Many cards will try to hit you with a 3 percent fee for transferring your balance, so try to seek out a card that doesn’t. Ultimately, not only will a card with a 0 percent introductory rate makes it easier to pay off your credit card debt, but successfully paying off your debt should also help boost your credit score even higher.
Now is a great time to take advantage of home loan interest rates that are lingering at a historic low. Currently, home interest rates are even below 4 percent, which means if your rate is higher and you have a substantially better credit score, you could potentially lock in a much lower rate. Your mortgage payments likely represent a big expense, and if you can reduce them over the long term, it could represent a huge cost savings.

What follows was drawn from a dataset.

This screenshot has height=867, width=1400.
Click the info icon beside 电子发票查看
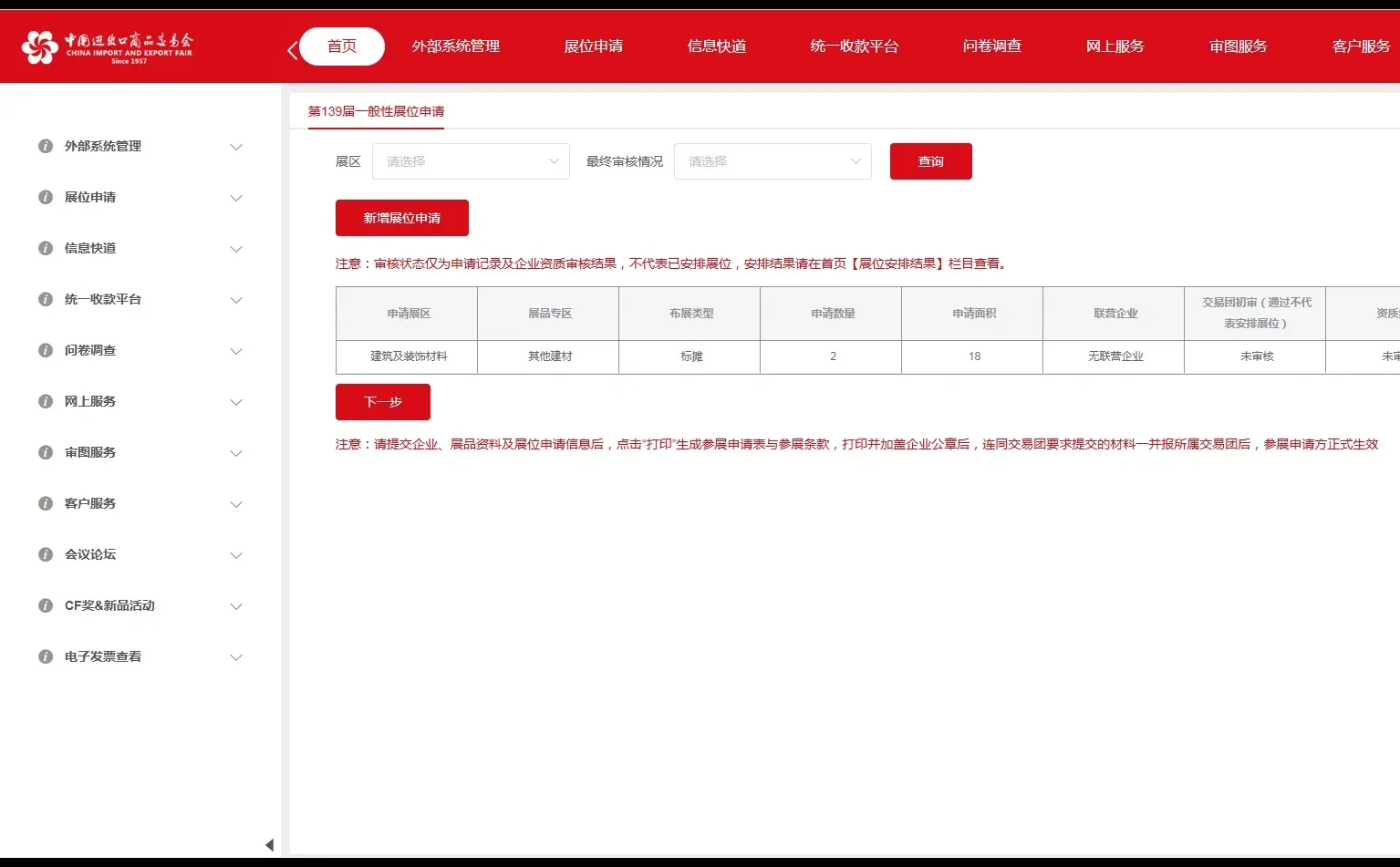(45, 656)
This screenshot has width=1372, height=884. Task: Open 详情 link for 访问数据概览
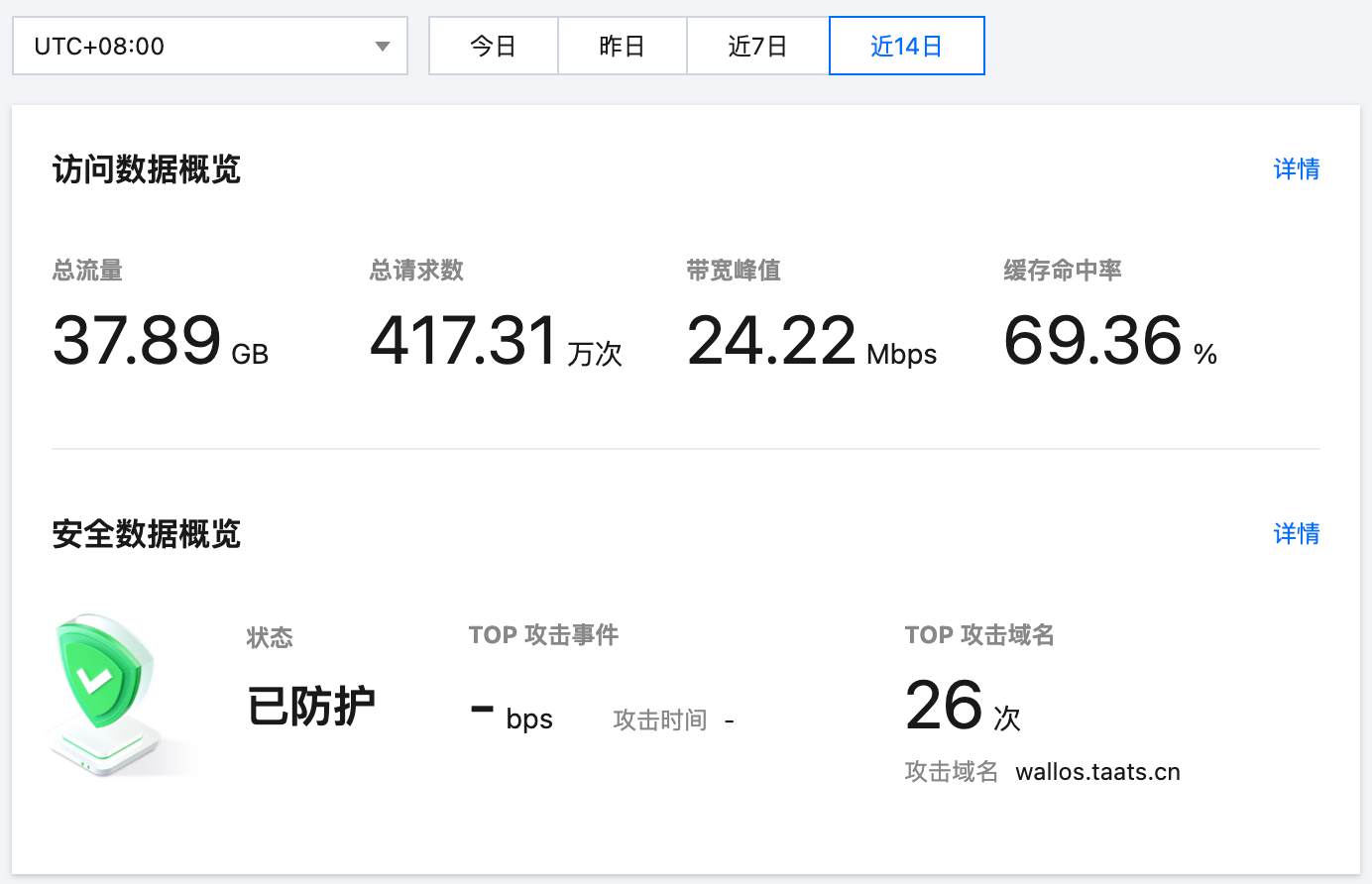1296,169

Is your credit card not offering the great benefits, rewards and other perks you want? Don’t worry, plenty of others are. With a FICO score of 661 or above, you should be eligible for a whole slew of credit cards that offer the best benefits. On top of that, there are plenty of sign-up bonuses as well. Look around and you’ll be surprised to find just what you’re missing.
Your insurance costs are actually partially tied to your credit score. Auto insurers often calculate how much they think you should be paying based on an insurance score grounded on your actual FICO score. They use this information to try to determine the likelihood that you’ll file a claim on your auto insurance. Here are some good tips on how to get the best rate for your car insurance.

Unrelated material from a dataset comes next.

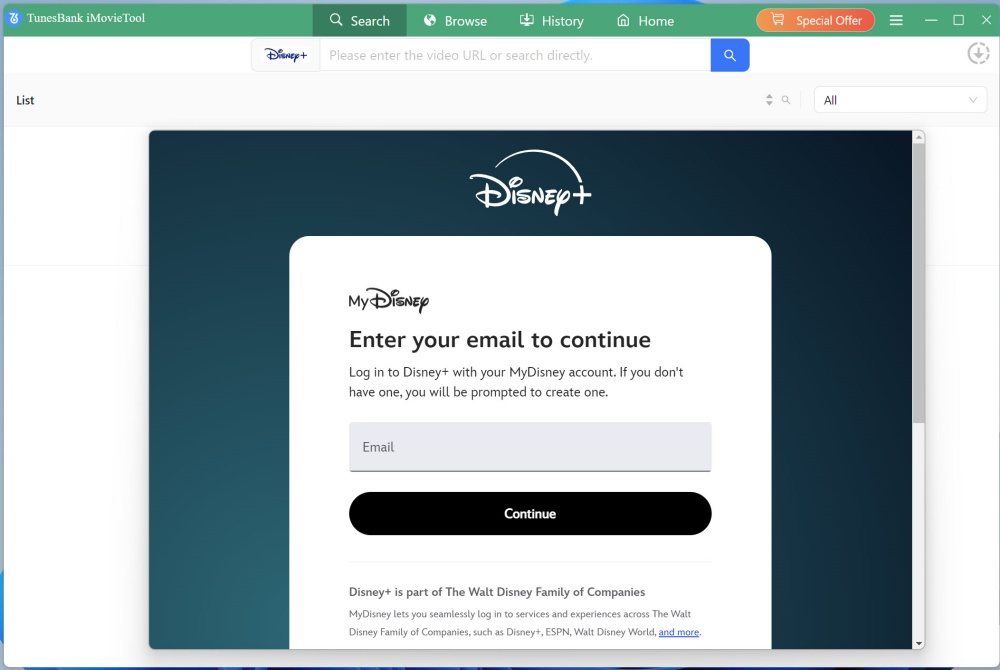Click the small list search icon

[786, 100]
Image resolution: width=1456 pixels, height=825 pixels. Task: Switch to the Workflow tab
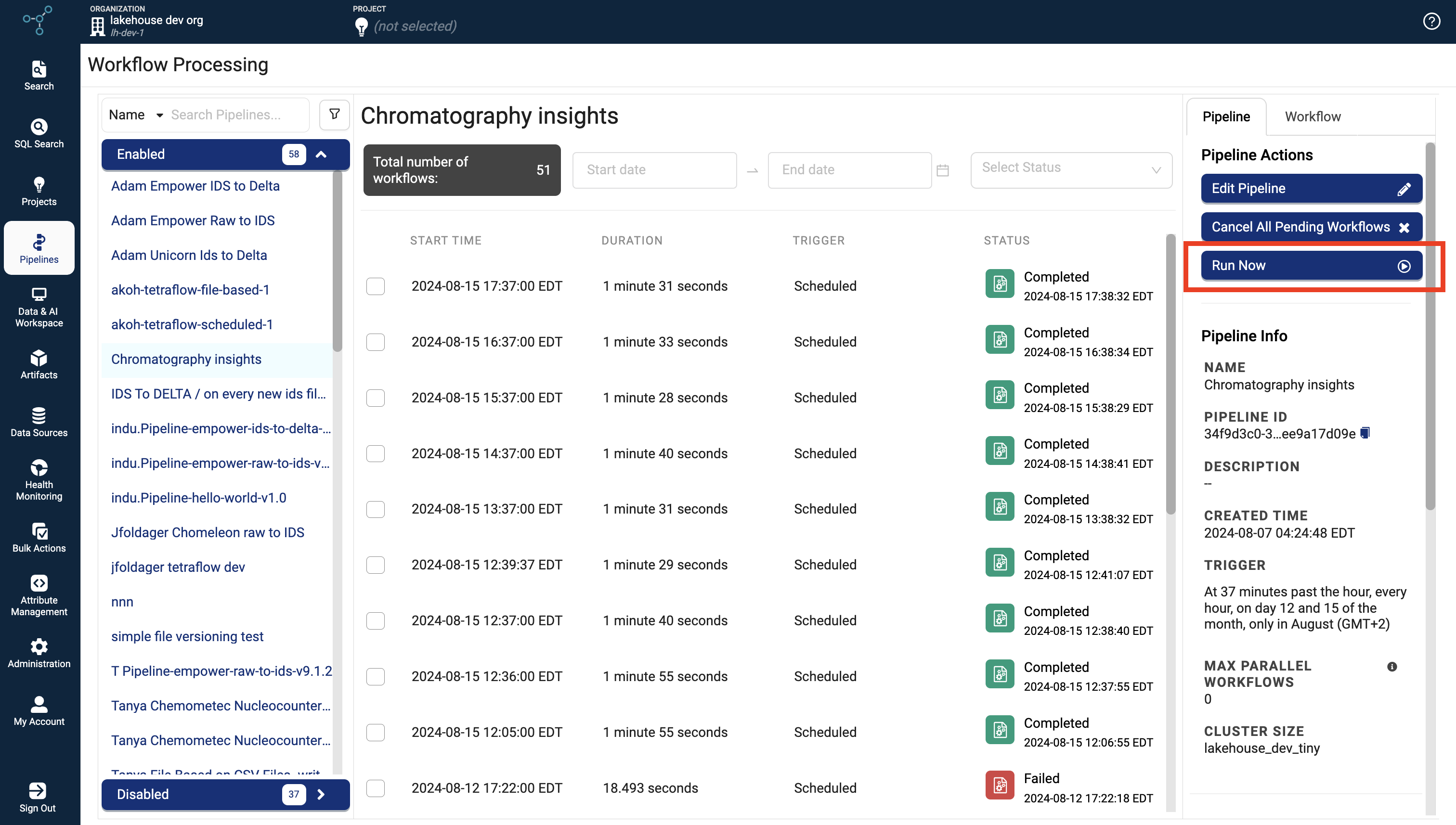pos(1313,116)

If your credit score has just upgraded to “good” or “excellent,” your credit-based insurance score is probably looking excellent as well. That might mean you qualify for a lower rate on your insurance, which can equal substantial savings for you, especially if car insurance is a big expense. Speak with a few different auto insurance providers until you find a deal that looks promising.
Ultimately, the difference between credit rating categories is pretty big, and there are rewards available from a wide variety of sources. It’s up to you to take the initiative to capitalize on all of these potential benefits.